Cirrus does treat ZWSs as spaces (at least the standard and ICU tokenizers split on it). However, adding them to titles does mean that searches without them would fail. So, searching for zerowidthspacetest on Mediawiki doesn't find my test page (searching with capitals works, but that's because we split on CamelCase in English-language contexts—which wouldn't help with Javanese).

I don't know what kinds of regularization and normalization happen during file upload, and I can imagine a well-intentioned automated process that removes ZWSs (though I think we agree that it should convert them to spaces).

If there is a list of punctuation marks where ZWSs are automatically inserted by Javanese-savvy systems, we can try to replicate that in the language analyzers in Cirrus. Since the punctuation is specifically Javanese, I would argue that we should enable it either everywhere, or at least on Javanese (obviously relevant) and English (often used as the default on multilingual/multi-script sites like Commons). I could imagine a global_punctuation filter that adds spaces after punctuation in any script where the standard or ICU tokenizer doesn't recognize them as punctuation. (I'm tempted to throw a \p{P} in there and call it a day, but those Unicode regex properties are never quite 100% what you expect them to be.)

Thank you for the insight.

I had this issue as well when I created my Javanese transliterator: where to insert ZWS, so the page break would work (semi-)naturally.
It's not always possible to put the ZWS on the word ending (as in Latin), due to the rule of syllable ends in "virama" + syllable start with "consonant" = merged together. (If whoever reads this are not familiar with how Indic-derived scripts work, think of it like French liaison, only in writing). So for a phrase like "pethikan saking", the components are written as such: /pe thi kka nsa king/ ꦥꦼꦛꦶꦏ꧀ꦏꦤ꧀ꦱꦏꦶꦁ, compare to the form of /nsa/ when it's separated by a ZWS: ꦤ꧀​ꦱ, which is totally different. Therefore putting ZWS after a virama is generally frowned upon

Luckily, there are at least 3 consonant endings that are not using virama, namely: -ng, -h, and -r.

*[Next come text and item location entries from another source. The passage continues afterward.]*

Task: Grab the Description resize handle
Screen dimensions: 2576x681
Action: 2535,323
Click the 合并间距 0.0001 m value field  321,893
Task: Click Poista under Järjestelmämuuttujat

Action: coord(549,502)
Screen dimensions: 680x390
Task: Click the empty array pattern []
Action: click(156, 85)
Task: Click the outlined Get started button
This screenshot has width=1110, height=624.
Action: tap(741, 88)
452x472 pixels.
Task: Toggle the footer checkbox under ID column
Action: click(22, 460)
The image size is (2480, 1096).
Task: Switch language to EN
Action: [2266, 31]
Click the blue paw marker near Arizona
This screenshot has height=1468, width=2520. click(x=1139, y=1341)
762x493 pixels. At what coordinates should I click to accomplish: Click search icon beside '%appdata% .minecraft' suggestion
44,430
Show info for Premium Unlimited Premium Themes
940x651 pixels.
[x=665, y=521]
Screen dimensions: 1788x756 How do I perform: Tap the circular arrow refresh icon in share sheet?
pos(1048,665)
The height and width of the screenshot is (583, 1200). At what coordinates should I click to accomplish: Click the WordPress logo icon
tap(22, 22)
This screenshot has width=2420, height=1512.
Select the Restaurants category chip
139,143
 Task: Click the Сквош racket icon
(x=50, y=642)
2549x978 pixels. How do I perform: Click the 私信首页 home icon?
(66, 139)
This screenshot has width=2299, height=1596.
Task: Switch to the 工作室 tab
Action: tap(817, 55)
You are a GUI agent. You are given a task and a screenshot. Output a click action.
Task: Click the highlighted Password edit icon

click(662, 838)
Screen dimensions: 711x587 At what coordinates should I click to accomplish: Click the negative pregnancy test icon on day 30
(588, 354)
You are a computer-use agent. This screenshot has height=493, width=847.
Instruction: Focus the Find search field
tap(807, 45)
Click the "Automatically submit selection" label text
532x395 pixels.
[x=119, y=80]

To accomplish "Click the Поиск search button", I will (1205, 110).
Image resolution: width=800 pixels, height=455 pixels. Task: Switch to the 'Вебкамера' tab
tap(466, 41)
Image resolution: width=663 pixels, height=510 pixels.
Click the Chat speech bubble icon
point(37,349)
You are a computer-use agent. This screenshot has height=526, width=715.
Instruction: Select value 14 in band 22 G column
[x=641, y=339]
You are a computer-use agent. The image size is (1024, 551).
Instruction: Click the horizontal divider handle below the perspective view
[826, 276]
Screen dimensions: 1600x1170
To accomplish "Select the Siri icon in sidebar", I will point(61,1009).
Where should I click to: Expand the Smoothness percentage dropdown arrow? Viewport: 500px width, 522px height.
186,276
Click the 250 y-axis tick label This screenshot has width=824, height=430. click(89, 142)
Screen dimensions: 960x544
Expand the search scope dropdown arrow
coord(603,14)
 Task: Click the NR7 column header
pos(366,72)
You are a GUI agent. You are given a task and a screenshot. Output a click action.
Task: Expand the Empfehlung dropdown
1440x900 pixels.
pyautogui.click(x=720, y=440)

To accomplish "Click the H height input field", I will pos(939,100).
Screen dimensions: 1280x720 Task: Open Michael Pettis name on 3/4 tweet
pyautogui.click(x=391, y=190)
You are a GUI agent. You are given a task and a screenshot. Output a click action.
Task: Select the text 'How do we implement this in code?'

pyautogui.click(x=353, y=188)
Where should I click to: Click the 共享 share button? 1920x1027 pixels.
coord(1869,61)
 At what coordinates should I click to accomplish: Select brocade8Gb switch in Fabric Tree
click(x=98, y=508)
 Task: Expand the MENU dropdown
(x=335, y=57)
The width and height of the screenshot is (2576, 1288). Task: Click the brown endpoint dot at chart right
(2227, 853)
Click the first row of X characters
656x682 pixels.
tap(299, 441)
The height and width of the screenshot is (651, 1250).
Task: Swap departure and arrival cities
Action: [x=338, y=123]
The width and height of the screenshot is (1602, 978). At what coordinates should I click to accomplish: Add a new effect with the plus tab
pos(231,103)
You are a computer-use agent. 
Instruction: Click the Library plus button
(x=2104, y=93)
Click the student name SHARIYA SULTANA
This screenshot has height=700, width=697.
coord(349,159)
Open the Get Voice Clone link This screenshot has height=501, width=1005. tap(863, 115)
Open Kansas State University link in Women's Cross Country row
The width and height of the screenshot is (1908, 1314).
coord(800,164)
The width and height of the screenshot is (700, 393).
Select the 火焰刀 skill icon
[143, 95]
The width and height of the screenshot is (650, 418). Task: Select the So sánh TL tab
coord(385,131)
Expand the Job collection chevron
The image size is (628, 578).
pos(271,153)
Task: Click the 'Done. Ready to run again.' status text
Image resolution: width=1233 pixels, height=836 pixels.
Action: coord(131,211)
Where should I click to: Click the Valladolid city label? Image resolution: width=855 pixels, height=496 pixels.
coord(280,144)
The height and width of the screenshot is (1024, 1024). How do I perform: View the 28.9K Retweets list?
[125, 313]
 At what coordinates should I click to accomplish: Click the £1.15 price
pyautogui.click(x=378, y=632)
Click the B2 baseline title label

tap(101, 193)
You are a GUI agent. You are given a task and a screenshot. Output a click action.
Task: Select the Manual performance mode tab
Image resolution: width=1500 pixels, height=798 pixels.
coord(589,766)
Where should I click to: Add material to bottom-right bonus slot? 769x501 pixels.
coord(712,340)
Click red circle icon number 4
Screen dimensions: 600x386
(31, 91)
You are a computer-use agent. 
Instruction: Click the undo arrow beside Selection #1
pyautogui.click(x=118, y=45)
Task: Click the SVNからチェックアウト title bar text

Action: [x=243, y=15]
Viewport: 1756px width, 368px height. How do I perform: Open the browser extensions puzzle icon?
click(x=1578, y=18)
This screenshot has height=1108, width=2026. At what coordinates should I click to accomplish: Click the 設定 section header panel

So for words like "saking", "omah", and "anyar" for example "ꦱꦏꦶꦁ", "ꦲꦺꦴꦩꦃ", "ꦲꦚꦂ", I put a ZWS after each "ꦁ", "ꦃ", and "ꦂ". (Although those three are merely syllable-ending, not strictly word endings, so adding them to a word like "angkringan" ꦲꦁ​ꦏꦿꦶꦁ​ꦔꦤ꧀​ wouldn't change anything visually, but would technically break them into 3 tokens: "ang", "kring", and "ngan".)
So those three, plus some others, such as "꧈​" (comma-like separator), "꧉" (period-like separator) - although their occurrences in titles are quite rare, could be added to the "global_punctuaction" for the tokenizer, that would be great.

MPhamWMF triaged this task as Medium priority.Feb 27 2023, 4:28 PM
MPhamWMF moved this task from needs triage to Language Stuff on the Discovery-Search board.